__Task item__
In the text on urgent and unscheduled care, during which GP training posts must trainees develop and demonstrate UUC capability, including out of hours, outside their training practice?

Urgent Unscheduled Care (UUC)/ Out Of Hours (OOH)

Thames Valley and Wessex UUC/OOHs policy can be found here and RCGP guidance here. Delivering Urgent and Unscheduled Care is a key responsibility for GPs; it is important you develop and demonstrate your capabilities in this area of practice.

The RCGP’s Trainee and ES guidance states:

“whilst it is recognised that knowledge and skills needed to develop Urgent and Unscheduled capabilities may be gained “in hours” and in varying secondary / community / urgent care services there remain particular features more likely encountered in a primary care urgent care setting that require specific educational focus. Thus, to gain experience of, for example, working in isolation and with relative lack of supporting services GP trainees will need significant opportunities to develop these capabilities in primary care based Urgent and Unscheduled care / Out of Hours provider organisations.”

You will need sufficient evidence of providing Urgent and Unscheduled care for your Educational Supervisor to make a judgement of your capabilities in this area. Evidence may be generated throughout your GP training, including whilst in hospital posts. However, during your GP training posts in ST2 and ST3 you must develop and demonstrate capability in UUC work, including OOHs, outside your training practice.

__Source information__

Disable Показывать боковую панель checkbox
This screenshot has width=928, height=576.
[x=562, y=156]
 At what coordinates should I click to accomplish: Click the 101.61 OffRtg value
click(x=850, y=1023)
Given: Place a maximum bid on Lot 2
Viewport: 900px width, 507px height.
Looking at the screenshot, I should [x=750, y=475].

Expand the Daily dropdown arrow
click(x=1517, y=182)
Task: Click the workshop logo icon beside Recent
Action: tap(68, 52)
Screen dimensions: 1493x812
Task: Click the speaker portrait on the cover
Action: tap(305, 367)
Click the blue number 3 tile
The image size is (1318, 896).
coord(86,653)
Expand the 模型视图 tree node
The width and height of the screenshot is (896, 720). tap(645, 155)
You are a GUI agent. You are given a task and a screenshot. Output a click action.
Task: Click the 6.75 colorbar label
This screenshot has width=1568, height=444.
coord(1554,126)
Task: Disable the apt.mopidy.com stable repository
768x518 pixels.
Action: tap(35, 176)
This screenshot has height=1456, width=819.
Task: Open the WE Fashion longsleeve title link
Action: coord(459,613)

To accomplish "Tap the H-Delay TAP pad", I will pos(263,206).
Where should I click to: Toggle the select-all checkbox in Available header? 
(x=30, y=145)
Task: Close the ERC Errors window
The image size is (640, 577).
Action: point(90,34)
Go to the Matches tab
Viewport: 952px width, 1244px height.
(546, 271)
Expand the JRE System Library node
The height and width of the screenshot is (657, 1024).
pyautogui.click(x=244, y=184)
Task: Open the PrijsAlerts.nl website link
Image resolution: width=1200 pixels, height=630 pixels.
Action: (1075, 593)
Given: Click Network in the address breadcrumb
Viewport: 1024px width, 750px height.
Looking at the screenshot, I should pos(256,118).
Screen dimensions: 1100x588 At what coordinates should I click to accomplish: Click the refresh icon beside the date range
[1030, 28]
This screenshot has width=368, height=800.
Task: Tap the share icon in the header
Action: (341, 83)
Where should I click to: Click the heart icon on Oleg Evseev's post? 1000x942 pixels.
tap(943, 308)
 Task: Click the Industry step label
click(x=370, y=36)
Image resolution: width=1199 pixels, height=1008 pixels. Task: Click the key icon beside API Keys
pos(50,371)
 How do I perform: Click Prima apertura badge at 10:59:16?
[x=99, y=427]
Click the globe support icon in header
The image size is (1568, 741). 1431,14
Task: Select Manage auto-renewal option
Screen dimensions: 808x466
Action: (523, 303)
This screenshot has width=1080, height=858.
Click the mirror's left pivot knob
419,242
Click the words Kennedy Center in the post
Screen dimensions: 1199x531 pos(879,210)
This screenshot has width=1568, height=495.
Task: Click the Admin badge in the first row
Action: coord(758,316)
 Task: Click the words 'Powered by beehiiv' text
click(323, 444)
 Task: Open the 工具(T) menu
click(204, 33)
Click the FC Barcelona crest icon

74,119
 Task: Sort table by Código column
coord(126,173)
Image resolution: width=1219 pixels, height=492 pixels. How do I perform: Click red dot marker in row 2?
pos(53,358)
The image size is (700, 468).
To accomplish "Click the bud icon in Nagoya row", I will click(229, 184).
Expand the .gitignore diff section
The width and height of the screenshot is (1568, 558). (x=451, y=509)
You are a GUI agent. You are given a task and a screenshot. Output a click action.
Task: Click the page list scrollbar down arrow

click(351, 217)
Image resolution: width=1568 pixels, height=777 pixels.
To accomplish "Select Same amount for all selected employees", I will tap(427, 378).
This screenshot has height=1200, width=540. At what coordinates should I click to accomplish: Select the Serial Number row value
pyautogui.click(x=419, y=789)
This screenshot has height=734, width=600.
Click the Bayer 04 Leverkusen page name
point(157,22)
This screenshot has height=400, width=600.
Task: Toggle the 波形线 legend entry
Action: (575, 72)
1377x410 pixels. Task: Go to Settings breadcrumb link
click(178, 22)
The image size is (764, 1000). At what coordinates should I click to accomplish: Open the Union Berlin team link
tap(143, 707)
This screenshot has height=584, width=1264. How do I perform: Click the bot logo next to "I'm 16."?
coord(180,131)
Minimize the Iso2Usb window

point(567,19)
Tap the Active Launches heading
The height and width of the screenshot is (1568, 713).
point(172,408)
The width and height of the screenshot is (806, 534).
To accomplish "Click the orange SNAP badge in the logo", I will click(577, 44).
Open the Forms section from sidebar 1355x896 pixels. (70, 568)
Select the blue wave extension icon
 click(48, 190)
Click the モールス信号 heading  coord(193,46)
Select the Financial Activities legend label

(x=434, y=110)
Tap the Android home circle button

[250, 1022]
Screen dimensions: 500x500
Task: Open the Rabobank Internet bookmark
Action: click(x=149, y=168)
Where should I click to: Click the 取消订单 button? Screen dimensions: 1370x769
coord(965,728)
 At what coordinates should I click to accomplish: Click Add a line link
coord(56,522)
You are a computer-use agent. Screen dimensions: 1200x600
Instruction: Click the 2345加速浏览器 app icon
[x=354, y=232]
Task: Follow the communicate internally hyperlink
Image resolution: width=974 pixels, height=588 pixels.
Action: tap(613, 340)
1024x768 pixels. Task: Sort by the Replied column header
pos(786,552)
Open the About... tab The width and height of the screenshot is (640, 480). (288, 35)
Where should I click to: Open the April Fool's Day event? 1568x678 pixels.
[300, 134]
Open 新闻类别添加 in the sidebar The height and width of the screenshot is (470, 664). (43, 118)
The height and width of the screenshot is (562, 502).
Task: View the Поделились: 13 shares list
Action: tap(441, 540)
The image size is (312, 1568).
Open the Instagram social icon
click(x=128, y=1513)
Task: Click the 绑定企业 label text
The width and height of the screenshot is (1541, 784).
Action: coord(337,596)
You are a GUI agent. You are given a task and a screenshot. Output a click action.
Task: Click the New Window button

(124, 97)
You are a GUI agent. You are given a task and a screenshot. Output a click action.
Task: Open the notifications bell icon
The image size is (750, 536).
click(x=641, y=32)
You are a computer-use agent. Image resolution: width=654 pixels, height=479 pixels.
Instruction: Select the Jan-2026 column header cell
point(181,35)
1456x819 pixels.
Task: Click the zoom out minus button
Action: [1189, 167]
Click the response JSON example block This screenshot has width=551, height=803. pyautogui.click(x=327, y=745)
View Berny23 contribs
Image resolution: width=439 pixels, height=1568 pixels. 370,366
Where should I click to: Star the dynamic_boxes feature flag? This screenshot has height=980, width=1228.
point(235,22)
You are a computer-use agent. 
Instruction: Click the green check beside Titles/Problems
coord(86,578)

__Response area__
During their GP training posts in ST2 and ST3.